But what about my segments, bro?! Probably people’s biggest concern is that GPS error will somehow affect their QOM/KOM results. Relax, says Anderson: First, segments are typically short enough that measurement error is much less than that found in, say, a 60-mile hill ride.

And interpolation works well for one key metric: segments. For segment times, Strava analyzes your activity file and picks out the two GPS interpolation points that most closely match the start and finsh of a segment (four points total). Of each pair of points, Strava uses the one that is closest to the location of the start of the segment and the finish of the segment as your start and end point. Your time is based on the timestamps of those two points only, not the cumulative measurement errors of all the interpolation points in between, like happens in a full activity. There’s still a margin of error there, but it’s on the order of a few horizontal meters—and sometimes that may be a few meters in your favor. Repeat a segment enough times, and it’s essentially a wash; nothing to get worked up about.

RELATED: Become a Strava Artist With These GPS Tips

Still concerned? Anderson says Strava is in the very early stages of a project that might end most GPS errors.
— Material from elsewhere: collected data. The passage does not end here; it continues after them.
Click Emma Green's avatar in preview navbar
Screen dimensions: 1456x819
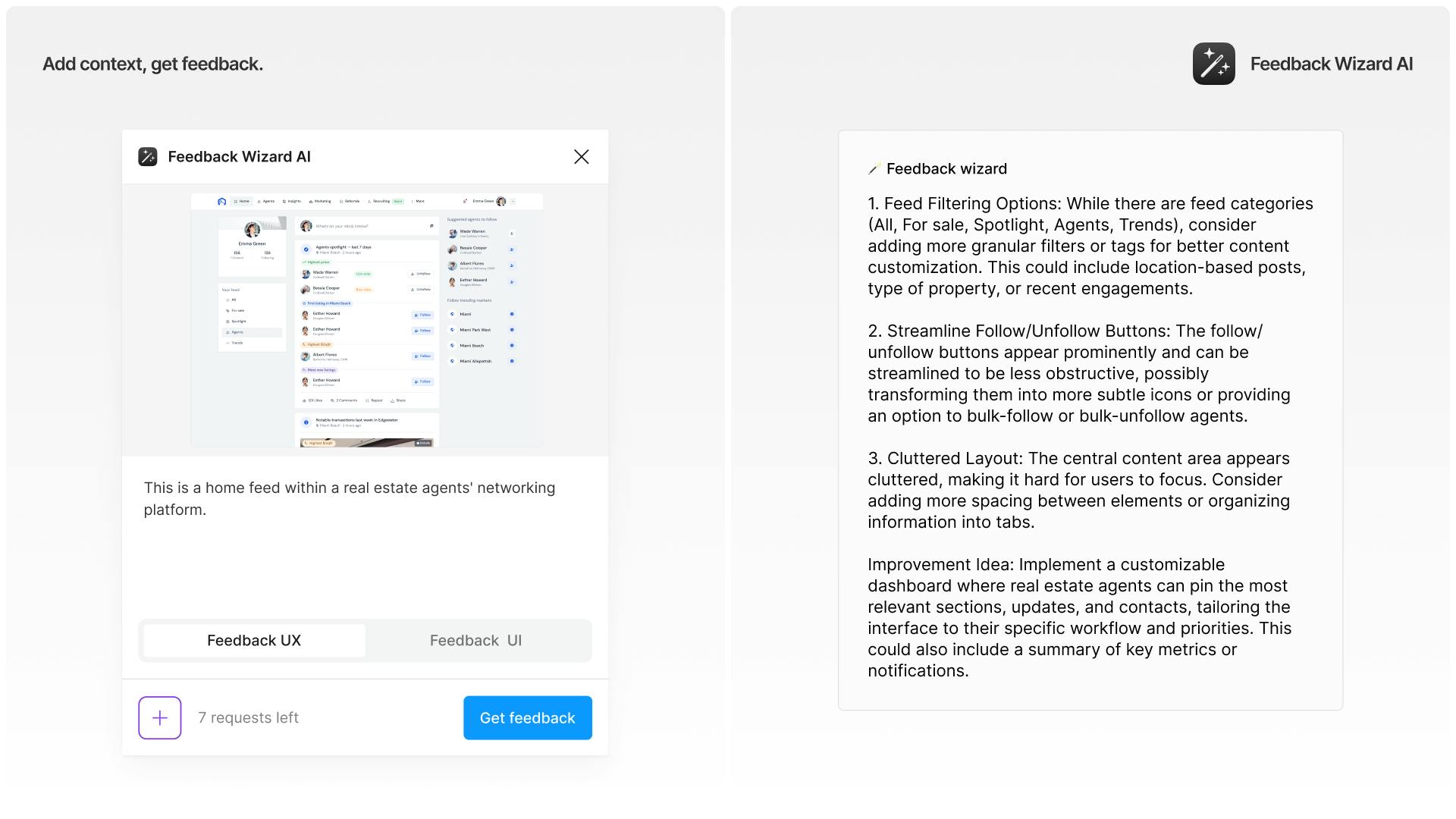pos(500,201)
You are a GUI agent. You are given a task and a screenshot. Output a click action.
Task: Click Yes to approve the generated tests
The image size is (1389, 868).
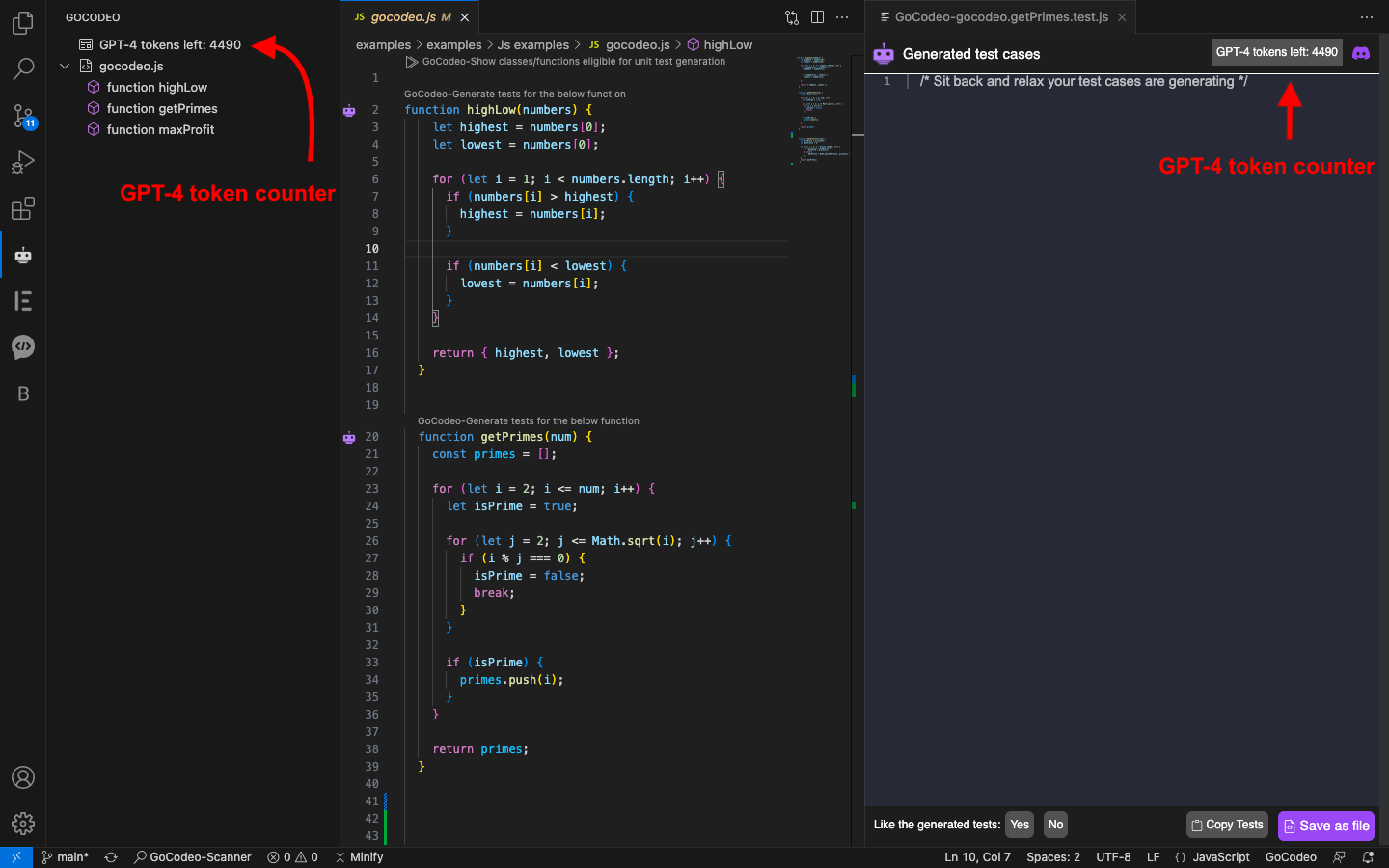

Using files from the millions of activities users have uploaded, it’s essentially crowd-sourcing a massive database from its users. “It’s so important that if we do make that change, we have to feel 100-percent sure it’s an improvement,” Anderson says. “But if it does happen, it means that it wouldn’t matter if you rode solo or with a group, did the same ride on different days or did it with friends with different devices; if we ride the same route, we’ll all get the same data.”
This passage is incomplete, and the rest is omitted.